### Task statement:
In the listing below, swap every "Instruction" for "Goal" and leave everything else as it is.

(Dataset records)
===

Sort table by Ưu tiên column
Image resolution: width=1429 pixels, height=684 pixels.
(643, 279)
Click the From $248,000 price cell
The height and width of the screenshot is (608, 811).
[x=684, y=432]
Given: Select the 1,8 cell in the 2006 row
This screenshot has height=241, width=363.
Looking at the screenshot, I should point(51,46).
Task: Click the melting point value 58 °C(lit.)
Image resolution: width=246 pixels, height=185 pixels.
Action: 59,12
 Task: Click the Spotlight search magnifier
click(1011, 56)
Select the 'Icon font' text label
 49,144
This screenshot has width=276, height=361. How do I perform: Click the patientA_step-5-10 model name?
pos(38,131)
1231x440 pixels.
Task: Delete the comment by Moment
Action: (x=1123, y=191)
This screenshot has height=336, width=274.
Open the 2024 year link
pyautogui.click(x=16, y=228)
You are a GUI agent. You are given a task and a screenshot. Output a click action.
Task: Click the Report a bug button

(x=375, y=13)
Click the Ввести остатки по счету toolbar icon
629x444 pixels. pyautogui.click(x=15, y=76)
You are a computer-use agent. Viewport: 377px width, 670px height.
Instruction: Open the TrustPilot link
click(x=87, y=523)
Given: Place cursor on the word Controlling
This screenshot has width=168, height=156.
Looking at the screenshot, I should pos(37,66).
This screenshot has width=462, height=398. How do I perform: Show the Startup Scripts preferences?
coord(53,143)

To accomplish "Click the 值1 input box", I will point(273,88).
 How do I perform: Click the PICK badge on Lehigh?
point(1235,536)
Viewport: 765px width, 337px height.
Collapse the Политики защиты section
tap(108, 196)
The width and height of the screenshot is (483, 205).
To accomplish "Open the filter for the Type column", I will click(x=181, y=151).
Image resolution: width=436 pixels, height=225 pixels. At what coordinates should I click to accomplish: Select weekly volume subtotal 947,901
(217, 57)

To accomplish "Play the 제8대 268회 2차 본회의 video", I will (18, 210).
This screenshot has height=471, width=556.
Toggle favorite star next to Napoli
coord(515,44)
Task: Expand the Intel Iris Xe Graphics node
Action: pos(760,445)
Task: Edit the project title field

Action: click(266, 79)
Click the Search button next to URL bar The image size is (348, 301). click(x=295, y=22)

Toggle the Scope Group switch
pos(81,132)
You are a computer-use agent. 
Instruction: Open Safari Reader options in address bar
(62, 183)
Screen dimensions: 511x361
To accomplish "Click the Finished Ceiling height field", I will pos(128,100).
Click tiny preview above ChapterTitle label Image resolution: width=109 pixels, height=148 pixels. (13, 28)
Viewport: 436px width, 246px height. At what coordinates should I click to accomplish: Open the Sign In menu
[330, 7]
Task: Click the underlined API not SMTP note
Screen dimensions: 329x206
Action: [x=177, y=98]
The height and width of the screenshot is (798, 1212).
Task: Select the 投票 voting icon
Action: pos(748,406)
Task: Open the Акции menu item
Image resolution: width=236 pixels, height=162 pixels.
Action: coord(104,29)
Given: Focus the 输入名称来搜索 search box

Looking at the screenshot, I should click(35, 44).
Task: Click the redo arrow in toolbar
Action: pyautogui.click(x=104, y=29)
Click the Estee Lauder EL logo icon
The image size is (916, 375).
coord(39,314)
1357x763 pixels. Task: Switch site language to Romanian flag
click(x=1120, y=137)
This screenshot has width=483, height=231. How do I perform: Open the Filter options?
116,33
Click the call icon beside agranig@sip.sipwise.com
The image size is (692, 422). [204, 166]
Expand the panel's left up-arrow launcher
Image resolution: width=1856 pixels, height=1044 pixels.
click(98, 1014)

===

### Correct response:
Sort table by Ưu tiên column
Image resolution: width=1429 pixels, height=684 pixels.
(643, 279)
Click the From $248,000 price cell
The height and width of the screenshot is (608, 811).
[x=684, y=432]
Given: Select the 1,8 cell in the 2006 row
This screenshot has height=241, width=363.
Looking at the screenshot, I should point(51,46).
Task: Click the melting point value 58 °C(lit.)
Image resolution: width=246 pixels, height=185 pixels.
Action: 59,12
 Task: Click the Spotlight search magnifier
click(1011, 56)
Select the 'Icon font' text label
 49,144
This screenshot has width=276, height=361. How do I perform: Click the patientA_step-5-10 model name?
pos(38,131)
1231x440 pixels.
Task: Delete the comment by Moment
Action: (x=1123, y=191)
This screenshot has height=336, width=274.
Open the 2024 year link
pyautogui.click(x=16, y=228)
You are a GUI agent. You are given a task and a screenshot. Output a click action.
Task: Click the Report a bug button

(x=375, y=13)
Click the Ввести остатки по счету toolbar icon
629x444 pixels. pyautogui.click(x=15, y=76)
You are a computer-use agent. Viewport: 377px width, 670px height.
Goal: Open the TrustPilot link
click(x=87, y=523)
Given: Place cursor on the word Controlling
This screenshot has width=168, height=156.
Looking at the screenshot, I should pos(37,66).
This screenshot has width=462, height=398. How do I perform: Show the Startup Scripts preferences?
coord(53,143)

To accomplish "Click the 值1 input box", I will point(273,88).
 How do I perform: Click the PICK badge on Lehigh?
point(1235,536)
Viewport: 765px width, 337px height.
Collapse the Политики защиты section
tap(108, 196)
The width and height of the screenshot is (483, 205).
To accomplish "Open the filter for the Type column", I will click(x=181, y=151).
Image resolution: width=436 pixels, height=225 pixels. At what coordinates should I click to accomplish: Select weekly volume subtotal 947,901
(217, 57)

To accomplish "Play the 제8대 268회 2차 본회의 video", I will (18, 210).
This screenshot has height=471, width=556.
Toggle favorite star next to Napoli
coord(515,44)
Task: Expand the Intel Iris Xe Graphics node
Action: pos(760,445)
Task: Edit the project title field

Action: click(266, 79)
Click the Search button next to URL bar The image size is (348, 301). click(x=295, y=22)

Toggle the Scope Group switch
pos(81,132)
You are a computer-use agent. 
Goal: Open Safari Reader options in address bar
(62, 183)
Screen dimensions: 511x361
To accomplish "Click the Finished Ceiling height field", I will pos(128,100).
Click tiny preview above ChapterTitle label Image resolution: width=109 pixels, height=148 pixels. (13, 28)
Viewport: 436px width, 246px height. At what coordinates should I click to accomplish: Open the Sign In menu
[330, 7]
Task: Click the underlined API not SMTP note
Screen dimensions: 329x206
Action: [x=177, y=98]
The height and width of the screenshot is (798, 1212).
Task: Select the 投票 voting icon
Action: pos(748,406)
Task: Open the Акции menu item
Image resolution: width=236 pixels, height=162 pixels.
Action: coord(104,29)
Given: Focus the 输入名称来搜索 search box

Looking at the screenshot, I should click(35, 44).
Task: Click the redo arrow in toolbar
Action: pyautogui.click(x=104, y=29)
Click the Estee Lauder EL logo icon
The image size is (916, 375).
coord(39,314)
1357x763 pixels. Task: Switch site language to Romanian flag
click(x=1120, y=137)
This screenshot has width=483, height=231. How do I perform: Open the Filter options?
116,33
Click the call icon beside agranig@sip.sipwise.com
The image size is (692, 422). [204, 166]
Expand the panel's left up-arrow launcher
Image resolution: width=1856 pixels, height=1044 pixels.
click(98, 1014)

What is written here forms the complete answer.